"The stakes are indeed high," Bush said Friday. "Billions of hardworking people are counting on us to strengthen the financial system for the long term."
Behind the urgent rhetoric, the steps taking shape were modest.
The action plan would include measures aimed at making the global financial system more accountable to investors and more transparent to regulators, diplomatic officials said.
It also would improve international monitoring of markets and bolster rules governing how companies value their assets, a current weakness seen as partly responsible for the financial crisis at hand. The officials spoke on condition of anonymity because leaders had yet to agree on their final communique.
While the emerging plan would boost oversight of fragile financial markets, it fell short of the sweeping set of tough new regulations some Europeans want.
The summit, meant to be the first in a series, has a two-pronged agenda: reviving the ailing global economy, which has pushed up unemployment and shrunk people's savings, and exploring options for overhauling the global financial system to prevent similar financial crises in the future.
A follow-up summit is envisioned for the spring, after Barack Obama becomes president.
A new "college of supervisors," made up of financial regulators from many nations, was among the ideas likely to be included in the leaders' final communique issued expected at the summit's conclusion late Saturday.
Heads of major industrialized powers, including Britain, Germany, France and Japan, are attending the summit as are developing countries such as China, India and Brazil.
As leaders descended on Washington Friday, Bush warned for a second day of the dangers
- in his view - of too much government intervention. Strict new regulation of financial firms or products, such as some European leaders have advocated, would crush the global economy instead of protect it, he said.

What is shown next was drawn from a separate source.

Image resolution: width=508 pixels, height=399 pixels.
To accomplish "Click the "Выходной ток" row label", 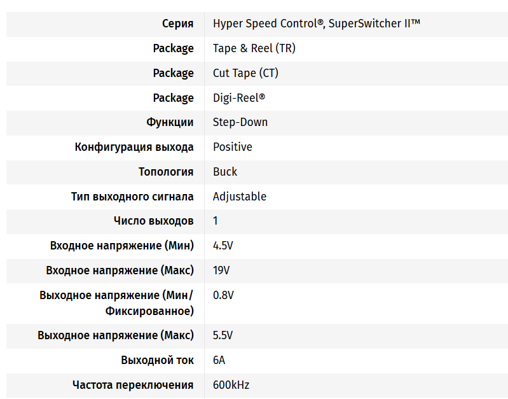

While striking a similar note of caution, British Prime Minister Gordon Brown also underscored the need for leaders to forge agreements to safeguard against future problems. "Instead of just muddling through dealing with the crisis, we have to show how we are making the adjustments in the proper way to this global age," Brown said.
Brown has been among the leaders pushing for a global coordination of country-by-country stimulus spending packages to combat the economic hard times that are straining millions of families and businesses.